Several unstable marriages and a convicted pedophile’s presence in a quiet suburban community ignite a complex, fast-moving plot.
Darker than such sprightly entertainments as Joe College (2000) and The Wishbones (1997), Perrotta’s fourth is an anatomy of marital and familial discord focused on four variously conjoined and separated couples. Sarah Pierce instantly falls for handsome househusband Todd, dubbed “the Prom King” by her fellow moms, who furtively ogle him at the playground where they all bring their kids. Sarah soon wants freedom from her (much older) husband Richard, a product consultant helplessly fixated on an Internet porn queen. Todd’s wife Kathy, a hardworking documentary filmmaker, gradually loses patience with his failures to pass his bar exam. As Sarah and Todd begin a heady affair, ex-con sexual predator Ronnie McGorvey comes to live among them all with his widowed mother (and only companion) May, provoking neighborhood protests and stoking the already smoldering rage of Todd’s touch-football league teammate Larry Moon, separated from his family and “retired” from the police department after he shot to death a black teenager brandishing a toy pistol. All these lit fuses eventually spark the superb extended climax, capped by a touching and deeply ironic resolution scene, which occurs at the same playground where its actions began.

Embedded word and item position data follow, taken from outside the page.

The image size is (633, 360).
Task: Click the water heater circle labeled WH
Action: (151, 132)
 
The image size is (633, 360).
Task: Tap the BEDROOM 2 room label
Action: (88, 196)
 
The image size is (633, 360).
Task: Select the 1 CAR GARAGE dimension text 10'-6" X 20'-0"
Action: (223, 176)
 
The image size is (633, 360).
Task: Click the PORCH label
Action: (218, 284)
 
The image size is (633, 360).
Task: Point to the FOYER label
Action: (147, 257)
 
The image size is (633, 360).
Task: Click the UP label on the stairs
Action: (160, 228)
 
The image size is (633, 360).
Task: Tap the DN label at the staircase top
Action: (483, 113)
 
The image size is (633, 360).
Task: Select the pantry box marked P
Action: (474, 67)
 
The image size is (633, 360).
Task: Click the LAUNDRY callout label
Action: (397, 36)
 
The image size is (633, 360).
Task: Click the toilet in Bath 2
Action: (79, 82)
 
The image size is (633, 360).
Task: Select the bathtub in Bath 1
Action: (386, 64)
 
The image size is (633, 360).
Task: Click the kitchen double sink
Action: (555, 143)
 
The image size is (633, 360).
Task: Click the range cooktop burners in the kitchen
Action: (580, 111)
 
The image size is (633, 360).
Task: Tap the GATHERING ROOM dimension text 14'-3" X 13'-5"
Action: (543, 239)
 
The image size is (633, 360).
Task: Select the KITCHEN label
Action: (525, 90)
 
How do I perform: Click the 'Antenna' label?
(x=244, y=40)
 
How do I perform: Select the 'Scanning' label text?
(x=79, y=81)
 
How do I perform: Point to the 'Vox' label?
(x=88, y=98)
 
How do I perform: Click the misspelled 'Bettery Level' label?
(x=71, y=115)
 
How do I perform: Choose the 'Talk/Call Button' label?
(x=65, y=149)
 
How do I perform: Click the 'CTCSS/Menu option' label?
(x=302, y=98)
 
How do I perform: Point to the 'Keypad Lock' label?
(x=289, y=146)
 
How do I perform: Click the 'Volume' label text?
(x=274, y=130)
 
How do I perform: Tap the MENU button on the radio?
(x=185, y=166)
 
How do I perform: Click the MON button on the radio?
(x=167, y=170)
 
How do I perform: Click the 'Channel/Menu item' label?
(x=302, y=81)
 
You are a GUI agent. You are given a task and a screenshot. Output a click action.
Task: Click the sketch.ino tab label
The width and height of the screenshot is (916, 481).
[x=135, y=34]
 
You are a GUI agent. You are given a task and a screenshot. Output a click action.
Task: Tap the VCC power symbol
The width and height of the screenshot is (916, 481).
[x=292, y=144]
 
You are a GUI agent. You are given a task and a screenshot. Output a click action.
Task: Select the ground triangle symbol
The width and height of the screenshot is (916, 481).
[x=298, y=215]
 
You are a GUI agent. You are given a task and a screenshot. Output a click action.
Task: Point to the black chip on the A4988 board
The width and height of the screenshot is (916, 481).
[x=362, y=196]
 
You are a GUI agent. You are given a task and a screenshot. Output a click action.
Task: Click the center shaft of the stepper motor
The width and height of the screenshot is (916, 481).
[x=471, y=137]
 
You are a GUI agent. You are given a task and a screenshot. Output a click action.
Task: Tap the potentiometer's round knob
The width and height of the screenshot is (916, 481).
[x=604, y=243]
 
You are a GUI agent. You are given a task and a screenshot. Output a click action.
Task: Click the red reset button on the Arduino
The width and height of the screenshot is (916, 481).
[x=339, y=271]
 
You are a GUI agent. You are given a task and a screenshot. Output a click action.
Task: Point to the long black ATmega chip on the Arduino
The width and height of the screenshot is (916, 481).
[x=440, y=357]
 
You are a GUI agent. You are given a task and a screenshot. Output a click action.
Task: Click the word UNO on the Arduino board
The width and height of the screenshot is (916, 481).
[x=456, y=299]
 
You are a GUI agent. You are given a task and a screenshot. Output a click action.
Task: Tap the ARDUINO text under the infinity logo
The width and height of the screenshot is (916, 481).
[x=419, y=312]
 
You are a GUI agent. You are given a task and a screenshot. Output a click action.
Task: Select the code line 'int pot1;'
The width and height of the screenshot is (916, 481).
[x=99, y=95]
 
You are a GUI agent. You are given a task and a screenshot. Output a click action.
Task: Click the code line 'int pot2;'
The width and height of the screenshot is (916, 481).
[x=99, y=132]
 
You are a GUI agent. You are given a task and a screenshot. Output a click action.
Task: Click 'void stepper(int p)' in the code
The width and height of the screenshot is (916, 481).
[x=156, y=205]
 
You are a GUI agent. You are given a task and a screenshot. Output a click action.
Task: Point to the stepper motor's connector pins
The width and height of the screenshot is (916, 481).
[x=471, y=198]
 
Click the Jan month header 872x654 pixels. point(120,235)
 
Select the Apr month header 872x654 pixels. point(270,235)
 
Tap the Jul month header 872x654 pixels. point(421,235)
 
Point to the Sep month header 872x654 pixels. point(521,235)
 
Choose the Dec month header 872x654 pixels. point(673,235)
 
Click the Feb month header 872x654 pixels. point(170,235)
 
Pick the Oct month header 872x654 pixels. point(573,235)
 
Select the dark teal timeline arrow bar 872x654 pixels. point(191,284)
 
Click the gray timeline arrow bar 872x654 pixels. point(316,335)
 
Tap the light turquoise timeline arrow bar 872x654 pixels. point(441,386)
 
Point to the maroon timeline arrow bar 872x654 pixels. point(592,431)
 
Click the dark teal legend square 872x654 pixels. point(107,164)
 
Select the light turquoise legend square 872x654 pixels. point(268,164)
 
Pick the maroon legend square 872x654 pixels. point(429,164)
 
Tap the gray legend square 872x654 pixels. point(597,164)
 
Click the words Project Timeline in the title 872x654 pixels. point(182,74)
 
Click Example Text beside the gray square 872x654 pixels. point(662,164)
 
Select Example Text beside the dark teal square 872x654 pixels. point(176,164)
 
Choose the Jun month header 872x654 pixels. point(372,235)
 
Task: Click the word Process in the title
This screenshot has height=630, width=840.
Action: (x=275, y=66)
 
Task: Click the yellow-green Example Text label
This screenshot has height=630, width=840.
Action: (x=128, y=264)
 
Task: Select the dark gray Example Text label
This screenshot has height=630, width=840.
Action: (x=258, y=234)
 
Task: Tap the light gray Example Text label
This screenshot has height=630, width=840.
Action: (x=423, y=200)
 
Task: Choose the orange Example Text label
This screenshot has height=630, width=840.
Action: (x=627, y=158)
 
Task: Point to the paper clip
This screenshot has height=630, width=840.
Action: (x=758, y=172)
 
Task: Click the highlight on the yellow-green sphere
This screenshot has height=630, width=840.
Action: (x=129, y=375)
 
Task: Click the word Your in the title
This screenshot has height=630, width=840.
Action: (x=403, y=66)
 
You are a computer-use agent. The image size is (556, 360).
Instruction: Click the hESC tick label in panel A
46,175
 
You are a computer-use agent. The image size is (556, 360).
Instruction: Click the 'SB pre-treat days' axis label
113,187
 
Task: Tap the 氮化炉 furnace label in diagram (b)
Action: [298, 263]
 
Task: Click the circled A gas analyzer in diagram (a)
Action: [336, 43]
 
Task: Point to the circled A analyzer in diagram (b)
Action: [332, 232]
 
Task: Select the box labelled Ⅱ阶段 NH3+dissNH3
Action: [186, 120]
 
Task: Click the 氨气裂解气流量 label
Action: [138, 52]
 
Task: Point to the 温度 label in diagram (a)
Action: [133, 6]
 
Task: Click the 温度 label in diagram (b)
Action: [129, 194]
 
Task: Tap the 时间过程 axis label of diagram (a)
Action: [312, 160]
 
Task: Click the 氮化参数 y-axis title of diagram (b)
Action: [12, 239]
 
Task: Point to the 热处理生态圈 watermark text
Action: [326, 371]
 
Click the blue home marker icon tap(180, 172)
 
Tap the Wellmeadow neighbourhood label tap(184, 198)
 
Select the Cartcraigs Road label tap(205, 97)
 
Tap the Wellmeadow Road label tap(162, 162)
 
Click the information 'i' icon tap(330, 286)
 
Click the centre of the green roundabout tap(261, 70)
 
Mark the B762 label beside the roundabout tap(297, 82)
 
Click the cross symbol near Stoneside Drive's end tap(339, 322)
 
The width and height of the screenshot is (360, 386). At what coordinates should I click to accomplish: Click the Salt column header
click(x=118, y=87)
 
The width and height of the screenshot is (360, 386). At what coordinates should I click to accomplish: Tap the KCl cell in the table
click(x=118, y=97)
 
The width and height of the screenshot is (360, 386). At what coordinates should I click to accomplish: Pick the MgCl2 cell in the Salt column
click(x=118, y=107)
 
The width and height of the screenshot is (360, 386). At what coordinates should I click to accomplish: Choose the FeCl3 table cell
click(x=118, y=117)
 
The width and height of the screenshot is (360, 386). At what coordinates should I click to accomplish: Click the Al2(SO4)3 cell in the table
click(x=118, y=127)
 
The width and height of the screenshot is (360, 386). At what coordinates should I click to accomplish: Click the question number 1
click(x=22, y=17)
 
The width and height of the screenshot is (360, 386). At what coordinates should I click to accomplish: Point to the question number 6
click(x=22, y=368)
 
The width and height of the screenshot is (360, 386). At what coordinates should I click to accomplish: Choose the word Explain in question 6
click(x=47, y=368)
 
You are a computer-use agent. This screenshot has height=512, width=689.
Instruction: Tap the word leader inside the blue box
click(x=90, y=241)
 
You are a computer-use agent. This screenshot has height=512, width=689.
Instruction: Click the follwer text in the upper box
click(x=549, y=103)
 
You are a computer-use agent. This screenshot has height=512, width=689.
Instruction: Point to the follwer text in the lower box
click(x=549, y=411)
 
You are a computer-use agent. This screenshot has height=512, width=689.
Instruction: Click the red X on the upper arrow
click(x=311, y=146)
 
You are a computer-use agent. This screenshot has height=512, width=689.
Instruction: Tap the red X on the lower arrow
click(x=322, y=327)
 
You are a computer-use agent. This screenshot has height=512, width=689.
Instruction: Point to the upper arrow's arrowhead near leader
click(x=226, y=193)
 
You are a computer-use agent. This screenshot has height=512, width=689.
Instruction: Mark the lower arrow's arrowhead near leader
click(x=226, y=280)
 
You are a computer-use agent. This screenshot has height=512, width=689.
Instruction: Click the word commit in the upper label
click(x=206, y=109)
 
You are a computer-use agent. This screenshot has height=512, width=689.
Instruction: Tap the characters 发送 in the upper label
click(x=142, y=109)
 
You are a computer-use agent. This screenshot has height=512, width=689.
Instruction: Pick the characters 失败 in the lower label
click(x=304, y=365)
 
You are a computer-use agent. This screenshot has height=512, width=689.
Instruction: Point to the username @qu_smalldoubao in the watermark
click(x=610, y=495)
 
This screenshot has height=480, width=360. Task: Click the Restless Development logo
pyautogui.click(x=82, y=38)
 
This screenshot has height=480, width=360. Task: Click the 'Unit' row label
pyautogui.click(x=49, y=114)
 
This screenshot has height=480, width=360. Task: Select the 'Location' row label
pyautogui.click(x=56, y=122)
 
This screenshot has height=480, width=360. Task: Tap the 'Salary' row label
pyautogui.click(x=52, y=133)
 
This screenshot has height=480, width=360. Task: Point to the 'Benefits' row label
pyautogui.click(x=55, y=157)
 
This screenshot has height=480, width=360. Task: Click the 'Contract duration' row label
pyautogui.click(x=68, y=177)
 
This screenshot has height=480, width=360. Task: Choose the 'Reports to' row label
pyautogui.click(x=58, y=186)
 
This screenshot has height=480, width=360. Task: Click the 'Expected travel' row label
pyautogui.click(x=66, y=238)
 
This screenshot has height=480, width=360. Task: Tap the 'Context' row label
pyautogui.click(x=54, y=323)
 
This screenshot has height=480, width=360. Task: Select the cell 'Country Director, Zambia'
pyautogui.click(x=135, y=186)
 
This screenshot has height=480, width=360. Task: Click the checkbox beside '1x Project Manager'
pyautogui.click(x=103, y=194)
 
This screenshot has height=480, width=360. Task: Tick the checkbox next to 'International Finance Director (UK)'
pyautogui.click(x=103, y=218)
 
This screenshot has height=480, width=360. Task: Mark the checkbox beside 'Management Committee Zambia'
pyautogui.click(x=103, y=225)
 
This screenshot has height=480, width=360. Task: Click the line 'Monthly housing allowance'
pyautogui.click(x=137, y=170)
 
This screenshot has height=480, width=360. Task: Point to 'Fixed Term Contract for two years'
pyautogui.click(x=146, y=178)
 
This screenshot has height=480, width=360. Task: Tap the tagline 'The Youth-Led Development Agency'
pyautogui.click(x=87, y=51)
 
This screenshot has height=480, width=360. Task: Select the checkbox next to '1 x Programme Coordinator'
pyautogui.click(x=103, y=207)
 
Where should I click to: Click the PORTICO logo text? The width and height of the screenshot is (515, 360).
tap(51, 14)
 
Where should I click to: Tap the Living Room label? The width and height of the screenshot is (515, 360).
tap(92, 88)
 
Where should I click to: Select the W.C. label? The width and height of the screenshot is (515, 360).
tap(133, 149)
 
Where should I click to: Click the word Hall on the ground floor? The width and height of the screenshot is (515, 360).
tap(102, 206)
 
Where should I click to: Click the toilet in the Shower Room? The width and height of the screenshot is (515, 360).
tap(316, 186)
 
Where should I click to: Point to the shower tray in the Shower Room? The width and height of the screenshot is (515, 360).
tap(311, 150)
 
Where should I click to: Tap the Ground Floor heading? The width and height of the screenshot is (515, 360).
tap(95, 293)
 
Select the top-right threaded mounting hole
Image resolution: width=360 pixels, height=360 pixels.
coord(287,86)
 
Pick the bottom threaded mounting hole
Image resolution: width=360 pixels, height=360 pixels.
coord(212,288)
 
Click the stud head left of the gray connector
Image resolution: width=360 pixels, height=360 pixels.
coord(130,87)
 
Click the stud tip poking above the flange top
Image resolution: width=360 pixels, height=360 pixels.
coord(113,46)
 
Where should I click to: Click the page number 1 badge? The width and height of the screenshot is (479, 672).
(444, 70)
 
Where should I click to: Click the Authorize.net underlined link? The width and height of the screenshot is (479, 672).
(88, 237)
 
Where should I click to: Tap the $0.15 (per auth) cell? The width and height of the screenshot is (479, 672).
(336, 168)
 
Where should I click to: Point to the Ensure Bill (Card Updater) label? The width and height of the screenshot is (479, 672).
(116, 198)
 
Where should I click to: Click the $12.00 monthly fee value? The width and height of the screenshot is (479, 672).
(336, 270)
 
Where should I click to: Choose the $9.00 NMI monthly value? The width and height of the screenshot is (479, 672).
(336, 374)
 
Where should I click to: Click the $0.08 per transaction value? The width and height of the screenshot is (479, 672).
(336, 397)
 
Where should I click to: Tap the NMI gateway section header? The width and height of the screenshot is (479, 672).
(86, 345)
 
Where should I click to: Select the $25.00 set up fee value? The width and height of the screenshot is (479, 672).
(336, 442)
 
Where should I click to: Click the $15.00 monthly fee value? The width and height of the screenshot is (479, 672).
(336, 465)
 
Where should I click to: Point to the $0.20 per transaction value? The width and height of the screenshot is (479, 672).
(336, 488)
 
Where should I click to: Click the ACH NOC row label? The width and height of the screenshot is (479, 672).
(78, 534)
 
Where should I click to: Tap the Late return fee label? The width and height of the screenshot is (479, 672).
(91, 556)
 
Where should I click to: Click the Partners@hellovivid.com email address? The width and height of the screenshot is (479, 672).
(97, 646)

Savvy dialogue and interior monologue, characters so real you know you have relatives and neighbors exactly like them, and Perrotta’s unerring grasp of the cultures of marriage and young parenthood pull the reader smoothly through a flexible narrative filled with little shocks of surprise and stunning set pieces (Kathy’s awkward dinner party for Todd’s “friends” Sarah and Richard, and his team’s epic slugfest vs. a superior opponent are particular standouts). And the juxtapositions whereby Perrotta charts his several characters’ interconnected misadventures are handled with masterly authority.
An accomplished comic novelist extends his range brilliantly. Perrotta’s best.